Dans les transmissions que j’ai faites aux cartels, je pense avoir été un secrétaire fidèle au discours des passants. J’ai évidemment réécrit un texte, temps oblige, plus court que leur témoignage.
La passe est définie comme une expérience de déduction et non de déchiffrage : je renvoie au travail de A. Zaloszyc2, pour avancer que cette déduction viserait le point obscur (Unerkannt) – et/ou – en émane, point que l’Autre cherche à saisir, à faire entrer dans ses circuits et enclos selon les deux modalités de Phi et « petit (a) sur moins phi ».
La réponse du cartel : « il y a » (passe et AE) se logerait dans l’empreinte, dans la trace effacée du passage du zéro au Un (cf. Frege) pour indiquer que le sujet se serait dégagé de cette trace ?
« Il y a » désignerait donc un nouage desserré et la perspective d’Un nouveau ?
Et le passeur là-dedans ? Lui aussi enthousiaste… ou timoré, est chargé, par l’Autre de l’École comme par le passant, d’être le porte-parole de ce dernier, il est chargé de ne pas brouiller les veines du roc qu’il a pu repérer, au moins dans un tâtonnement déductif ?
Je conclurai ces questions – hypothèses à vérifier pour dire un mot me concernant : par la suite je me suis présenté à « la passe à l’entrée », démarche qui peut s’entendre comme un « t’y mords pas encore »…
[1]. J. Lacan : « Une Procédure pour la passe ».
2. A. Zaloszyc : « L’Unerkannt et la jouissance liquide », LM, n° 275.
PETIT TEXTE
par Nathalie Georges
1 – Le JJ qui me donne le tournis mais comme il est impossible de saisir una por una, ces particules élémentaires que nous sommes et que vous ne cessez pas, cher Jam, d’accélérer, il faut bien que je m’applique.
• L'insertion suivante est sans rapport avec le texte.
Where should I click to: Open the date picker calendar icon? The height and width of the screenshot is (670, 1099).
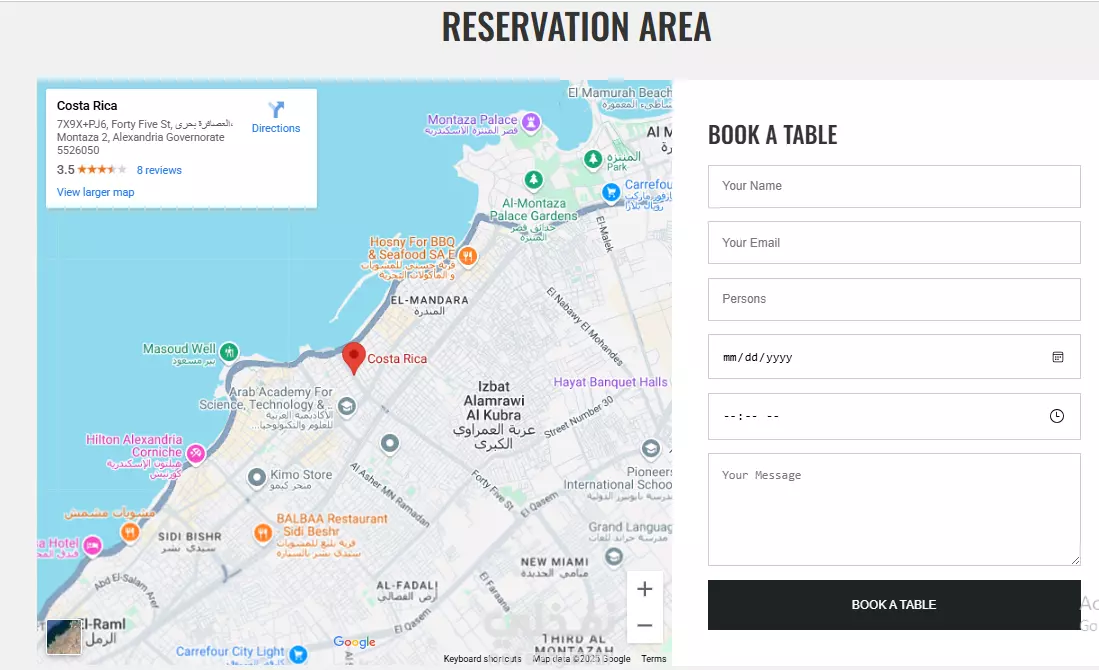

Donc, comme dirait Bernard This, je ne vous dis pas merci.
2 – « Ralentir, travaux ». Je me dis que c’est l’effet paradoxal que vous obtiendrez, sans le viser.
3 – La passe comporte cette lente hâte, elle est le noyau de la nouvelle érotique du temps que la psychanalyse implique et qui irrigue l’École. Je me dis qu’elle sera poétique ou ne sera pas. Elle est, en tout cas, là, pour chacun, c’est patent.
4 – Cher Philippe Chanjou. Je vous remercie de m’avoir adressé votre texte des Journées (à ma demande). Il m’a saisie ; dans les intervalles que votre écriture enserre, un tissage souple et serré témoigne du parcours des réseaux signifiants qui ont ponté et irrigué l’entre deux mères de la conjoncture de votre naissance. J’y piste sans me donner aucun mal la présence obstinée d’un véritable psychanalyste, dont il me semble que le patronyme (que je crois déduire et savoir plutôt que deviner ou connaître) forme le chiffre d’une destinée frappée au coin de la psychanalyse. Je crois même reconnaître son style, net, clair, sans concessions. Rien à voir avec une identification, donc.
5 – Il me semble que votre Selbstdarstellung opère une rectification de la passe après coup. « Faites-vous connaître de gens connus » énonçait non sans humour un peu noir Sophie Bialek, au moment où elle allait être AE (début des années 1990). Votre transfert à l’École vous porte à témoigner sans méchanceté de sa capacité de black out. Black in, donc. Nous allons y travailler, nous les maudits, les démineurs (les grandes personnes ?).